What we can learn from the CrowdStrike incident
What we can learn from the CrowdStrike incident
On 19 July 2024, a major global IT disruption occurred, impacting numerous sectors including airports, hospitals and train stations. Systems running Windows displayed the following white letters on a blue background: "Recovery - it looks like Windows didn't load correctly". What was the cause?
Experts refer to this as the "Blue Screen of Death", indicating a complete system crash. The affected Windows 10 clients had CrowdStrike Falcon installed.
The issue originated in Australia and rapidly spread across Asia, Europe, and America, with the travel industry being notably impacted. Media reports have highlighted numerous companies experiencing IT device failures, with some devices crashing and becoming unresponsive. This disruption has now reached global proportions. The root cause was identified as an update to CrowdStrike Falcon, a software designed to detect and block system attacks. Paradoxically, this security tool, intended to enhance cyber stability, has led to significant operational delays.
Understanding the cause
Endpoint Detection and Response (EDR) programs, such as CrowdStrike Falcon, are designed to monitor, detect and respond to threats on devices such as computers and mobile devices. The Falcon system operates its modules in kernel mode. Devices generally have two modes for running programs: user mode and kernel mode.- User Mode: A less privileged mode where application software runs. Applications in this mode don't have direct access to hardware or system memory but interact through the operating system's Application Programming Interface (API). This design protects the system from faulty or malicious applications by limiting functionality and controlling requests.
- Kernel Mode: A privileged mode where core components of the operating system run. Software in this mode has unrestricted access to all system resources, including hardware and memory.

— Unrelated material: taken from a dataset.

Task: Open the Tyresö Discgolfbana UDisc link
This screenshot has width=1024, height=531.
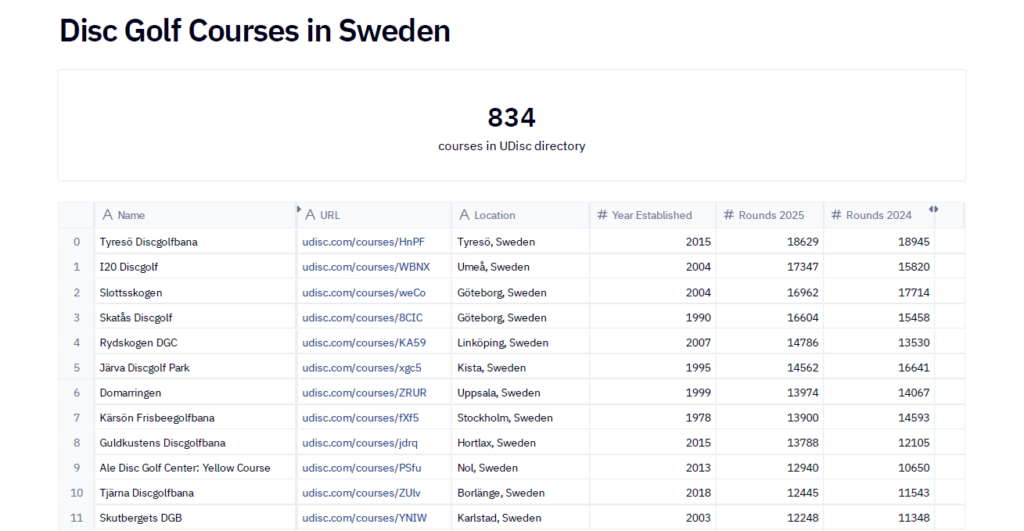Action: click(x=363, y=242)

On the morning of July 19, 2024, CrowdStrike proceeded with the deployment of an update to all active systems. This update involved a "channel file" that manages the software's behaviour protection mechanisms, similar to signature updates in signature-based antivirus software. These files are distributed regularly, often multiple times a day, to ensure the EDR system remains up to date against the latest cyber threats. Unfortunately, exactly this channel file, number 291, contained a logical programming error that caused the driver to crash during local deployment, leading to widespread system failures.

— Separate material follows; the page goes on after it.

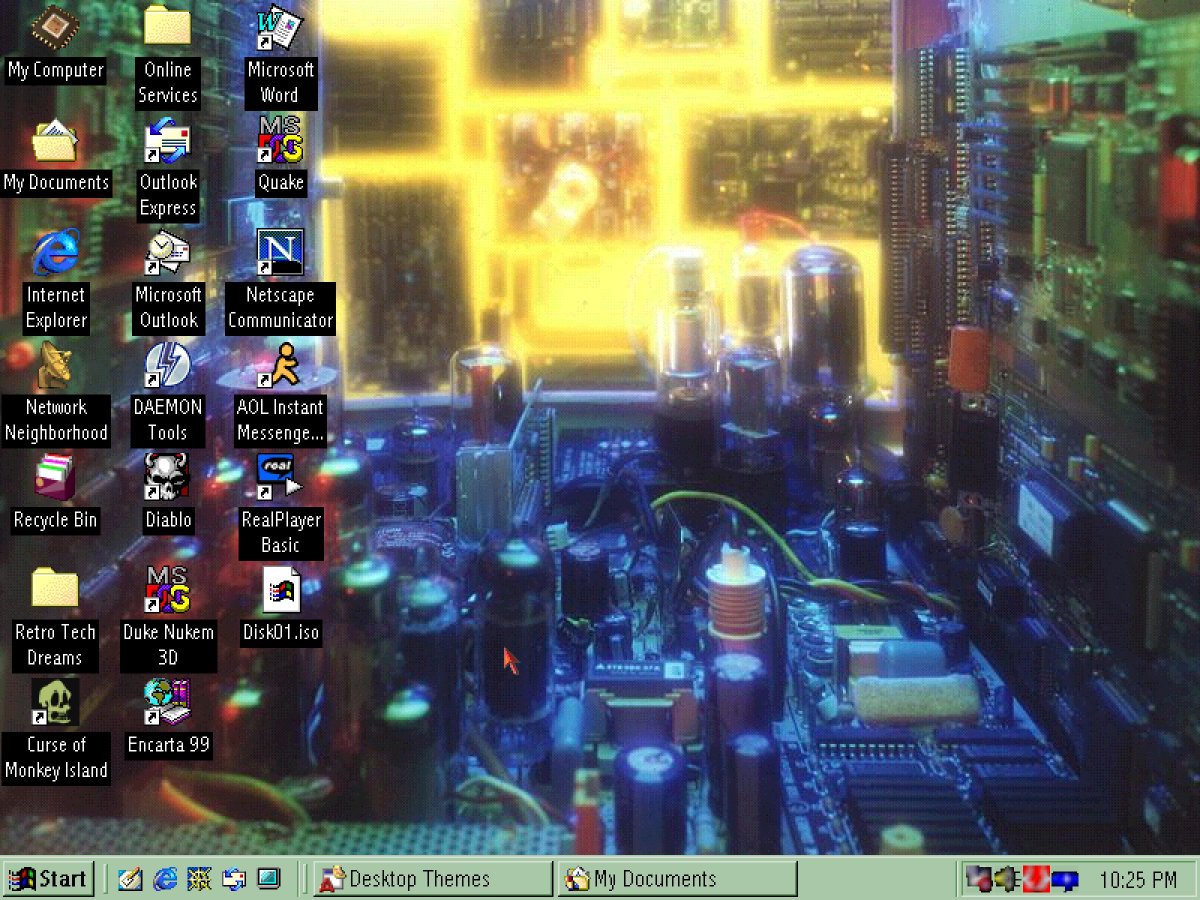The height and width of the screenshot is (900, 1200).
Task: Click the 10:25 PM clock
Action: (x=1138, y=879)
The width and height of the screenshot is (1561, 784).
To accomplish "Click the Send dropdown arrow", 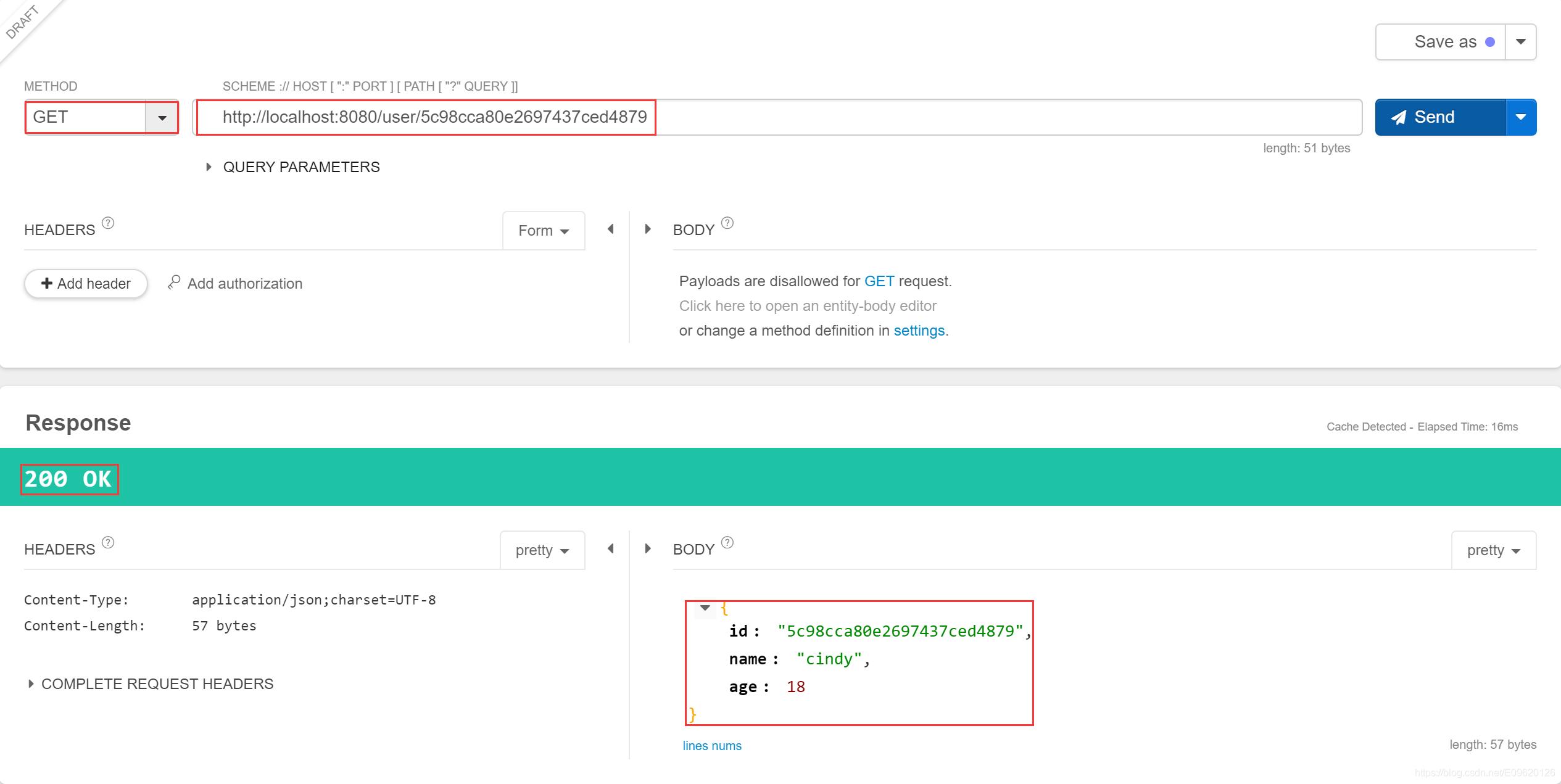I will pyautogui.click(x=1525, y=117).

Recommendations for affected users
A number of mitigation measures have been published by official and unofficial sources, ranging from deleting a specific ".sys" file to updating the software. It is recommended that users only consider mitigation recommendations and information about the incident from validated websites. It has recently come to our attention that a number of fraudulent websites are in circulation, which are redirecting users to suspicious sites with the aim of conducting phishing, spreading malware or collecting data. It is imperative to note that under no circumstances should software or "updates" be downloaded from unverified websites. Instead, we recommend following guidance directly from CrowdStrike or the Federal Office for Information Security (BSI).What can we learn from this?
While the impact was confined to Windows systems, there is a possibility that other operating systems could also be affected by similar errors. According to Microsoft, approximately 8.5 million systems were impacted by this issue. CrowdStrike Falcon is primarily used by commercial customers. The disruption was particularly severe in critical infrastructure sectors.This global outage of critical IT systems clearly demonstrated the problems that can arise when EDR systems are implemented without a comprehensive recovery strategy. In the field of IT security, the protection goals of Confidentiality, Integrity, and Availability (also known as the "CIA triad") are of the utmost importance. These principles are integral to every aspect of a company's cyber strategy. However, EDR systems tend to prioritise the confidentiality and integrity of information over its availability. This is evident from the fact that, in an emergency, essential system components may be deleted or quarantined to preserve data integrity, rendering them unusable.
How can availability still be ensured?
Efficient threat hunting must respond quickly to emerging cyber threats by promptly providing Indicators of Compromise (IoCs), particularly to counter zero-day attacks. In emergency situations, it may be necessary to halt ongoing processes or block network connections. The necessity to operate EDR software components in kernel mode is justified by the advantages offered in terms of insights, control and responsiveness. However, it is important to note that this approach also carries inherent risks. Materialised in this case, for example, errors in kernel mode can lead to system crashes or severe security vulnerabilities. To mitigate this risk, software users can establish several approaches.Robust error and exception handling mechanisms in kernel-mode code are essential for ensuring system stability in the event of errors. It is also advisable to develop failsafe mechanisms that deactivate kernel-mode code and revert to secure default functions in the event of critical errors. It is also vital to ensure that kernel-mode code operates with only the minimal necessary privileges and affects as few system resources as possible. A modular architecture, in which kernel-mode components are isolated from one another, can limit the impact of potential errors or attacks. Additionally, limiting response measures to specific paths, settings, or networks can mitigate the effects of EDR actions.
If all measures fail, a failure strategy is essential. It is crucial to regularly create system snapshots and backups to enable a swift return to a previous stable state in the event of a kernel-mode failure. Furthermore, it is imperative to implement and assess recovery procedures that facilitate the swift restoration of systems in the event of a kernel-mode code failure.